• TASK ITEM
Could you count the lines in the data that contain "agent"? Reply with the number only.

• Collected data entries

______________________________

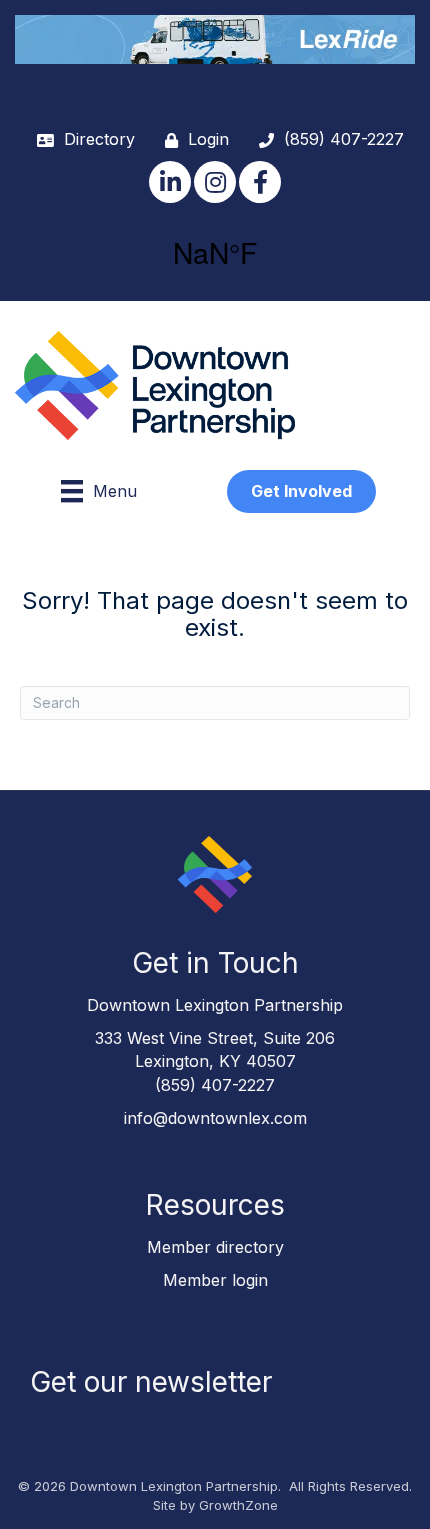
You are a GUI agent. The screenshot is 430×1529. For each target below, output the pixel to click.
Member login (215, 1280)
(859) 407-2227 (215, 1085)
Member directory (215, 1247)
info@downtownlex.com (215, 1118)
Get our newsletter (151, 1382)
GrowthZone (238, 1505)
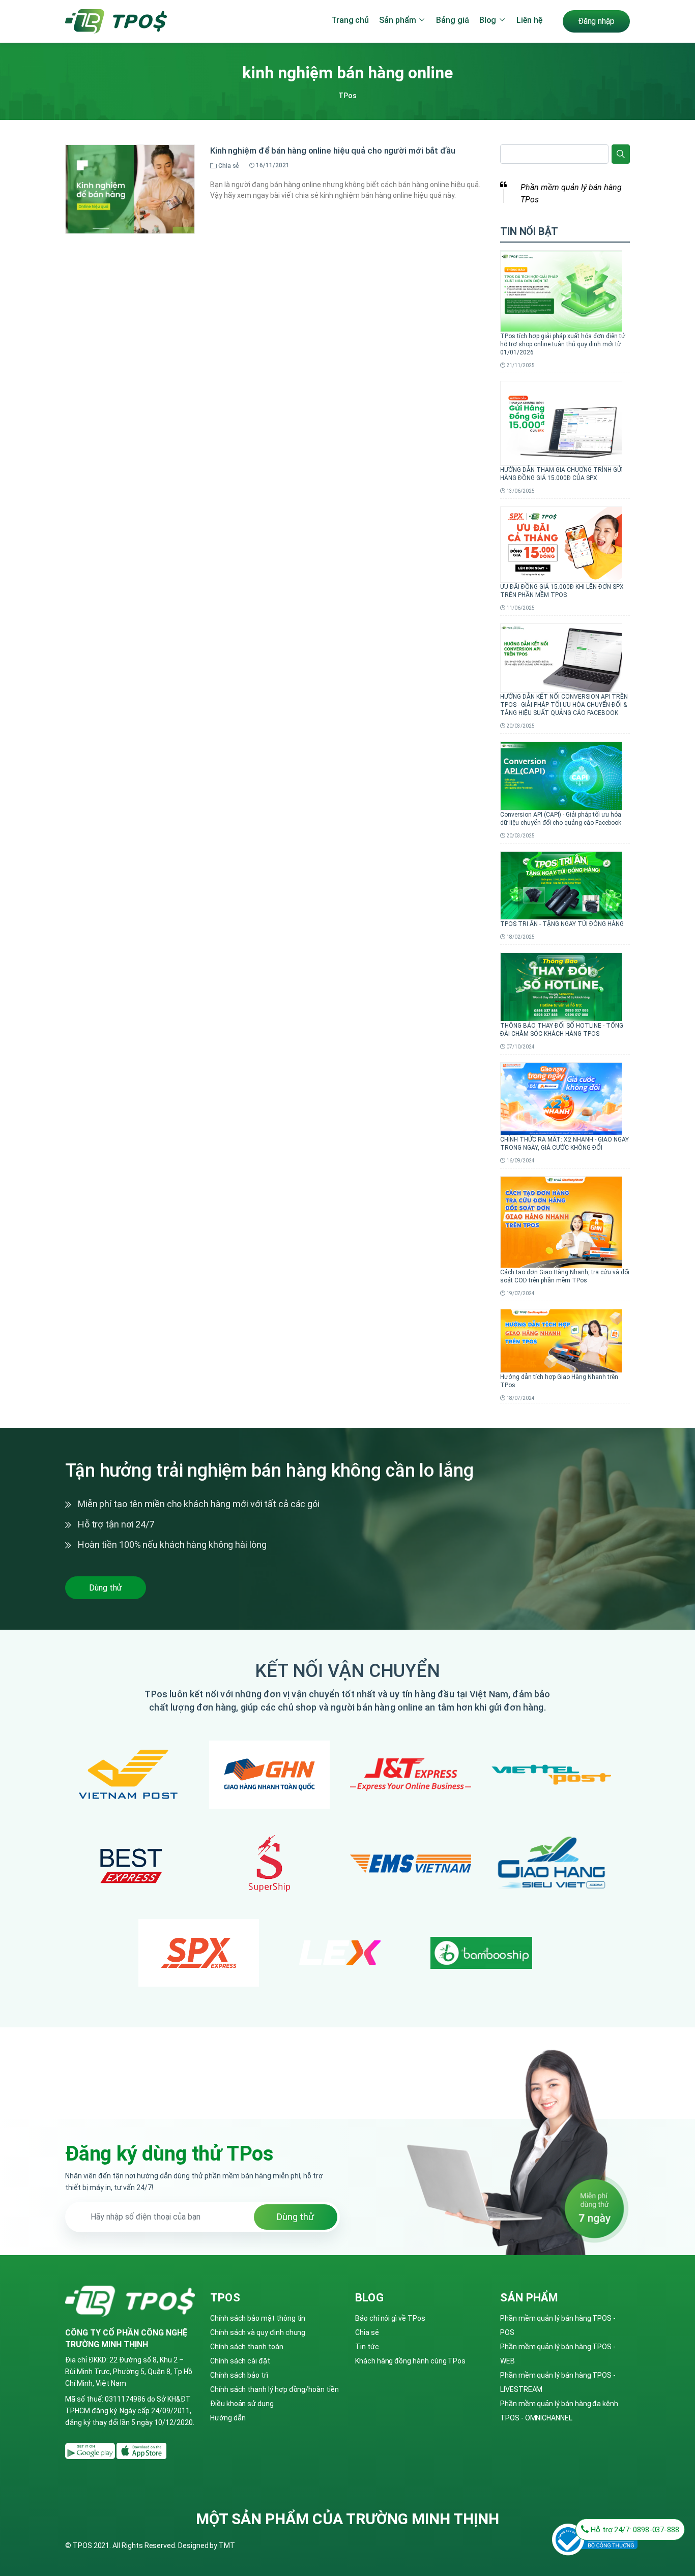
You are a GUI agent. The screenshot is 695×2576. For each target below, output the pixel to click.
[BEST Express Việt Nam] (128, 1864)
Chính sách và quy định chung (257, 2332)
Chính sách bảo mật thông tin (257, 2318)
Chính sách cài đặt (240, 2361)
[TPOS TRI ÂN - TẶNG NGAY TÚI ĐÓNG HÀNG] (561, 885)
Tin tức (367, 2347)
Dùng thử (105, 1588)
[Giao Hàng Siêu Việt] (552, 1863)
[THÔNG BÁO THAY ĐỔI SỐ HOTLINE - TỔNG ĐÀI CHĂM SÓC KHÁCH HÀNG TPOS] (561, 986)
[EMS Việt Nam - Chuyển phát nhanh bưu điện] (410, 1863)
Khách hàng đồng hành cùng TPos (410, 2361)
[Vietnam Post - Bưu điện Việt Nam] (128, 1774)
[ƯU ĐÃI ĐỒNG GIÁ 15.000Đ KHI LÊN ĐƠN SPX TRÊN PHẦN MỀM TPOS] (561, 544)
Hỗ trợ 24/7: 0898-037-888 (634, 2529)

______________________________

• TASK RESPONSE
2